We hear Trump’s voice as he tells Woodward in January and February and March that he was fully informed of and understood the deadly Covid-19 threat but underplayed it publicly to avoid panic. In public, he actually denied the threat, called it hoax—the Democrat’s hoax.
The President, as always, must have figured –and still does--that he knows everything better than the best experts, whether the generals or his own administration’s public health experts that are globally known as leaders in their field. He threatened and silenced those experts who stepped forth and told the truth. Instead, he recommended harmful disinfectants and unproven the hydroxychloroquine medicine to counter the virus.
This squares with Hitler’s egocentrism, genius complex, and contempt for others. Hitler aimed to be the heroic builder of a Thousand Year Reich; Trump aims to be recognized by historians as the greatest president since Lincoln—or the greatest president ever.
Since yesterday, I have heard many talking heads bemoaning Trump’s failure to tell the American public the truth about the Covid-19 threat as early as he knew it. Of course, I agree. He should have used every one of his press conferences to promote face masks, social distancing, and frequent washing of hands. Instead he politicized face masks by not wearing one, holding mass rallies, and praising armed militias who threatened state governments for Covid-19 measures.
But words must be accompanied by deeds. And here Donald Trump’s complete failure contributed significantly to the high number of infections and the horrific number of deaths—more than 190,000 today. The President rejected from the outset the detailed plan for managing a virus pandemic established during the George W. Bush and Barack Obama administrations. Although he knew of the highly infectious and deadly nature of Covid-19 according to the Woodward tapes, he refused to immediately order the massive and speedy production of personal protective equipment (PPE) for the medical community, testing kits, masks for the general population.
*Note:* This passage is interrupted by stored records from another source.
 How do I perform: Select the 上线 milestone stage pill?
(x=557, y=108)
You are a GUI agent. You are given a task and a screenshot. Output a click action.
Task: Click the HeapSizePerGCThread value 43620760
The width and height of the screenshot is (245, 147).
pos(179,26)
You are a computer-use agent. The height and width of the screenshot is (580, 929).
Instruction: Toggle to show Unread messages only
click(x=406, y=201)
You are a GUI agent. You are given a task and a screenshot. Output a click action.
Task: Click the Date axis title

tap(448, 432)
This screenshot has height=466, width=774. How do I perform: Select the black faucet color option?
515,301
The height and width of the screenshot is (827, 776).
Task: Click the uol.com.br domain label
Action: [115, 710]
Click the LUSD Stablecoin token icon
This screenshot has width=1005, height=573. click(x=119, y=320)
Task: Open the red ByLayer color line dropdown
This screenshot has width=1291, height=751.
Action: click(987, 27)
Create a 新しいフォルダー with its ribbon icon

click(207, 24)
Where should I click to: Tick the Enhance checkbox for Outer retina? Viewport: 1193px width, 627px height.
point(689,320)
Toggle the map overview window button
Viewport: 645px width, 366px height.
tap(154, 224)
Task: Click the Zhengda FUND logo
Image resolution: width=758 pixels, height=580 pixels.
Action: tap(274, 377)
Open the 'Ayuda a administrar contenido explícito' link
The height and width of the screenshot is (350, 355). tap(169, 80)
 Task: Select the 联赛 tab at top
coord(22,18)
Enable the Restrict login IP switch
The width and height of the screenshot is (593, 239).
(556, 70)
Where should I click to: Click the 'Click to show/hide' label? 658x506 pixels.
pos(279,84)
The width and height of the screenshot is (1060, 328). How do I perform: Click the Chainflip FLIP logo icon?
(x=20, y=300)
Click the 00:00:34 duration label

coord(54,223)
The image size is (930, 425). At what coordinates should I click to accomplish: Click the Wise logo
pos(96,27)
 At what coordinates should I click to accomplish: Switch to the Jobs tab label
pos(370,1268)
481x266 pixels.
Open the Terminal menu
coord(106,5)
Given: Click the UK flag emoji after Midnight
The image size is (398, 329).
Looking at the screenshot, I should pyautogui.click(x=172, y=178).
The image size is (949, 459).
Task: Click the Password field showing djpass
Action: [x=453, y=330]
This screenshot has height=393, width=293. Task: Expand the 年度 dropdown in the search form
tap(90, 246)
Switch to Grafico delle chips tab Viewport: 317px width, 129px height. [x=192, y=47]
Like Hitler, Trump displayed his lack of scruples when choosing the means to his ends. His ends were the protection of “his” economy as assurance policy for a victory in November. Even at the expense of American lives. If measured by stock markets’ performances, Trump achieved one of his ends. He never mentioned the harm to the overall economy, millions of businesses, families, and individuals. Instead, he promised the quick return of his pre-Covid-19 economic miracle.
And that brings me to Hitler’s and Trump’s lack of empathy. Hitler lacked it and so does Trump. Not once did the U.S. President spend more than a few words in passing in the last months to mourn the deaths so many mothers, fathers, grandparents, children, husbands and wives, friends and neighbors.
In his recently published book DEMAGOGUE: The Life and Long Shadow of Senator Joe McCarthy the author Larry Tye draws interesting comparisons between McCarthy and Donald Trump. Important for both was that influential news media supported them—in the case of McCarthy the Hearst newspapers’ in the case of Trump the FOX News cable network. Although it needs to be emphasized that the symbiotic relationship between Trump and the FOX morning and prime time crews is unique in modern time. This is confirmed by historian Jon Meacham who said according to Brian Stelter (in his new book Hoax: Donald Trump, Fox News, and the Dangerous Distortion of Truth), “It is hard to think of a similarly close relationship between a president and a single news outlet.”
Finally, Ullrich and Tye deal in their biographies with the importance of “enablers” in the rise of a malevolent dictator in the case of Hitler and a bomb-throwing conspiracy theorist in the case of McCarthy. Trump has plenty of enablers—around him in the White House, in the administration, the U.S. Congress, the former GOP—now Trump Party, and a remarkable core of the American public.
The compromising Woodward tapes will not change the minds of Trump’s enablers. The question is whether those enablers will prevail or be outnumbered on Election Day.